For the most part, the tests for Apache::AuthenHook are not that different
from those presented before. LWP supports Digest authentication natively, so
all our test scripts really need to do is make a request to a protected URI and
let LWP do all the work. Here is a snippet from one of the tests.
plan tests => 10, (have_lwp &&
have_module('mod_auth_digest'));
my $url = '/digest/index.html';
$response = GET $url, username => 'user1', password => 'digest1';
ok $response->code == 200;
When we plan the tests, we first check for the existence of
mod_auth_digest—both mod_auth_basic and
mod_auth_digest can be enabled or disabled for any given
installation, so we need to check for them where appropriate. Passing the
username and password credentials is pretty straightforward, using the
username and password keys after the URL when
formatting the request.
Actually, while the username and password keys
have special meaning, you can use the same technique to send any arbitrary
headers in the request.
# fetch the Last-Modified header from one response...

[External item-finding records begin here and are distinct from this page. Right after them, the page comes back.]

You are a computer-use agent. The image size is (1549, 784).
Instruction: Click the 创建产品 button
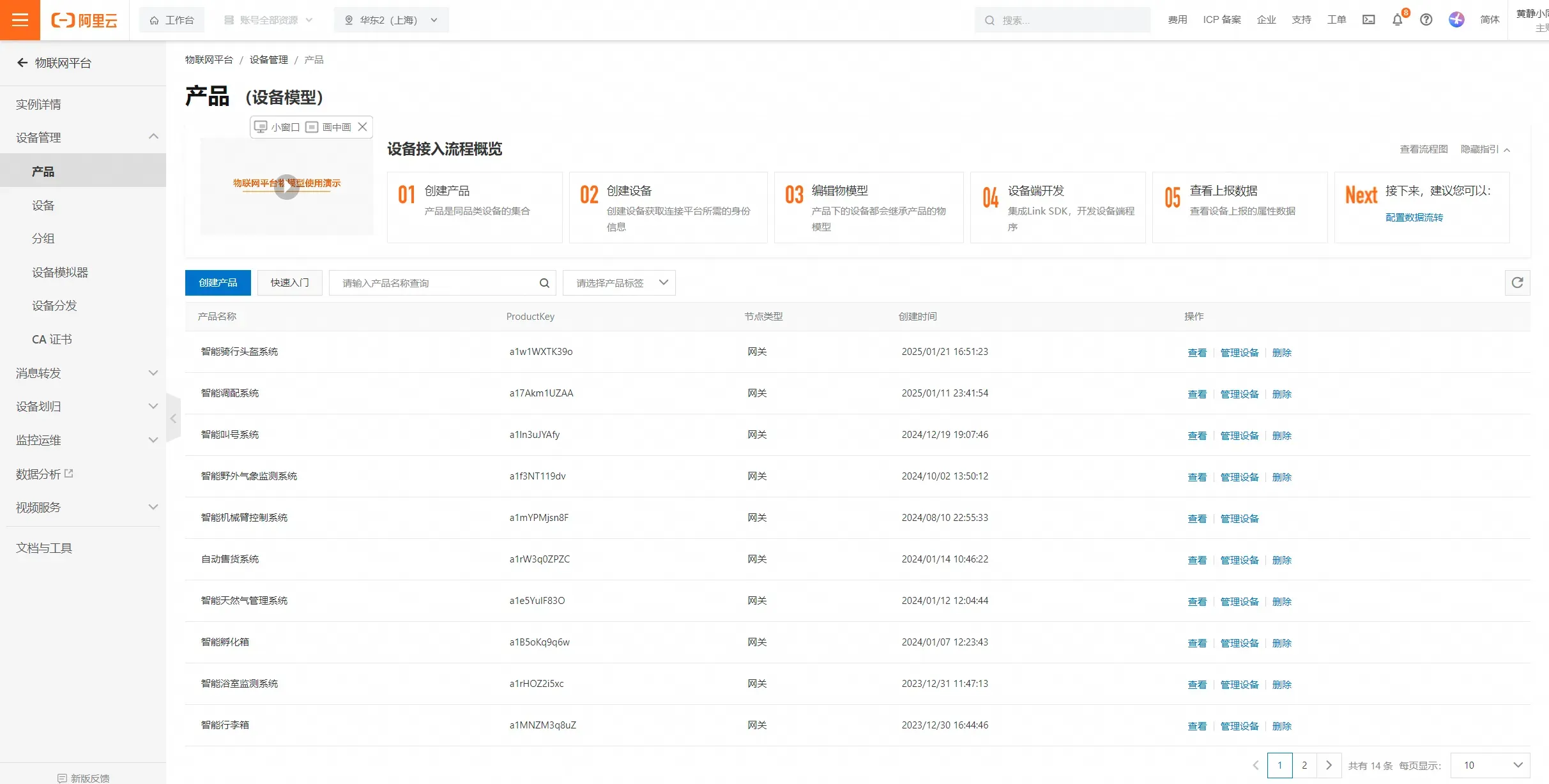(x=218, y=283)
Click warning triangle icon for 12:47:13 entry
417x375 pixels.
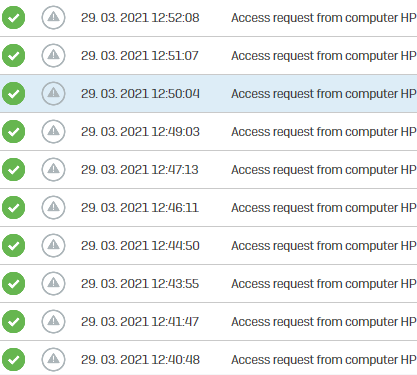coord(53,170)
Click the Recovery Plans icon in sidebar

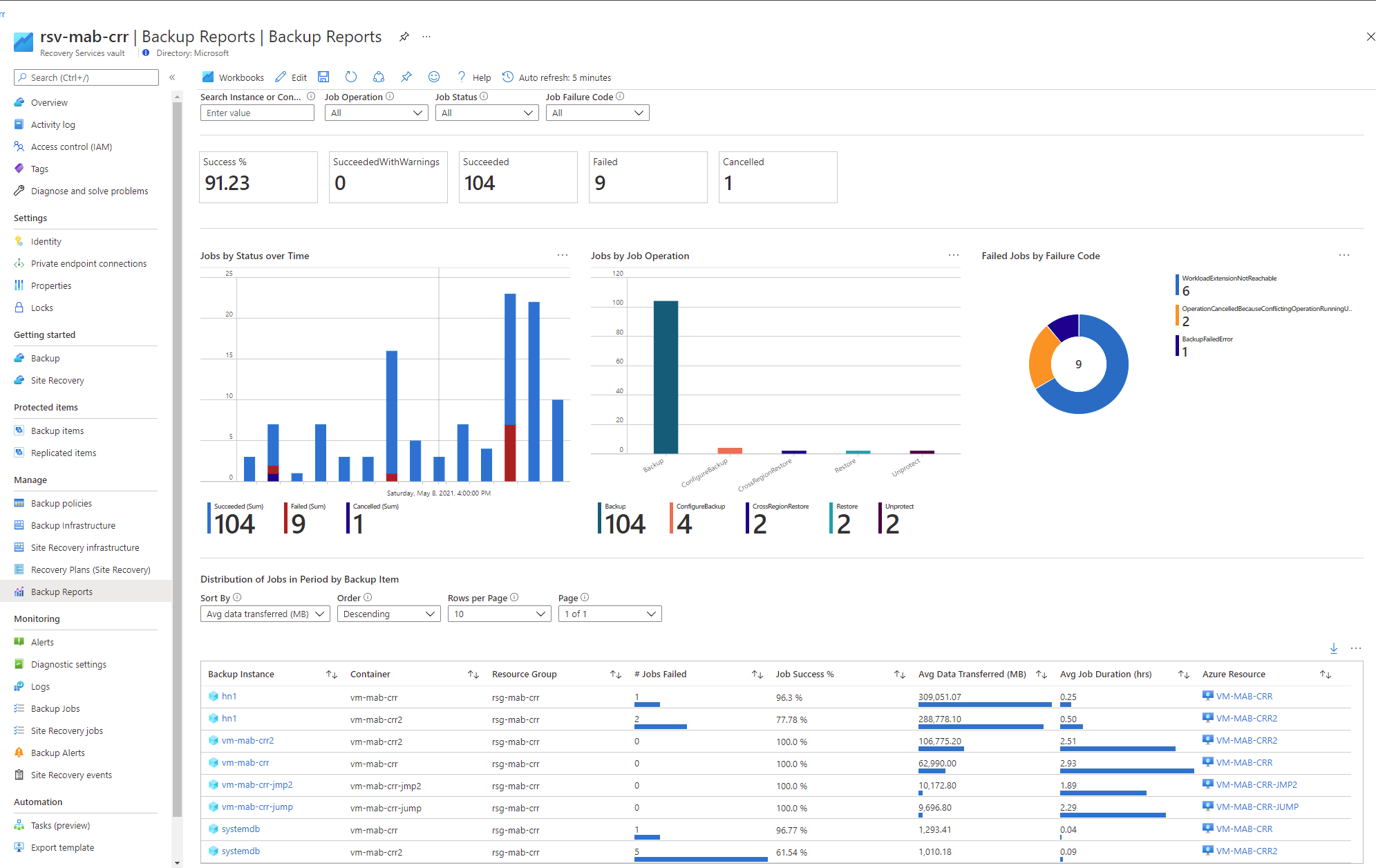pyautogui.click(x=19, y=569)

my $last_modified = $response->header('Last-Modified');
# and use it in the next request
$response = GET $uri, 'If-Modified-Since' => $last_modified;
ok ($response->code == HTTP_NOT_MODIFIED);
That's something to note just in case you need that functionality sometime
later in your testing life.
One final note about our tests will apply to anyone writing a mod_perl XS
extension. Instead of using extra.conf.in to configure Apache, we
used extra.last.conf.in. The difference between the two is that
extra.last.conf.in is guaranteed to be loaded the last in the
configuration order—if our PerlLoadModule directive is
processed before mod_perl gets the chance to add the proper blib
entries, nothing will work, so ensuring our configuration is loaded after
everything else is in place is important.
Whew
mod_perl is truly exciting. With surprisingly little work, we have managed
to open an entire new world within Apache 2.1 to the Perl masses. I know of no
other blend of technologies that allow for such remarkable flexibility beyond
what each individually brings to the table. Hopefully, this article has not
only introduced you to new Apache and authentication concepts, but has also
brought to light ways in which you can leverage mod_perl that you never thought
of before.
More Information
I apologize if this article is a little on the heavy side, teasing you with
only cursory introductions to cool concepts while leaving out the finer
details. So, if you want to explore these concepts in more detail, I leave you
with the following required reading.
A nice overall introduction to the new provider mechanism can be found in Safer Apache
Driving with AAA. The mechanics of Basic authentication can be found in
lots of places, but decent explanations of Digest authentication are harder to
find. Both are covered to some level of detail in Chapter 13 of the
mod_perl Developer's
Cookbook, which is freely available online. Recipe 13.8 in particular
includes the code that became the splinter in my mind and eventually this
article.
A more detailed explanation of directive handlers in mod_perl 2.0 can be
found in the mod_perl 2.0
documentation. Although covering only mod_perl 1.0 directive handlers,
whose implementation is very different, Chapter 8 in Writing Apache Modules with Perl and
C and Recipes 7.8 through
7.11 in the mod_perl Developer's Cookbook provide excellent
explanations of concepts that are universal to both platforms, and are
essential reading if you plan on using directive handlers yourself. If you are
curious about the intricate details of directive merging, Chapter 21 in Apache: the Definitive Guide
presents probably the most comprehensive explanation available.
Finally, if you are interested in the gory details of the XS that really
drives Apache::AuthenHook, there is no better single point of reference than Extending and Embedding
Perl, which was my best friend while writing this module and
absolutely deserves a place on your bookshelf.
Thanks
Many thanks to Stas Bekman and Philippe Chiasson for their feedback and
review of the several patches to mod_perl core that were required for the code
in this article, as well as to Jörg Walter, who was kind enough to take
the time to review this article and give valuable feedback.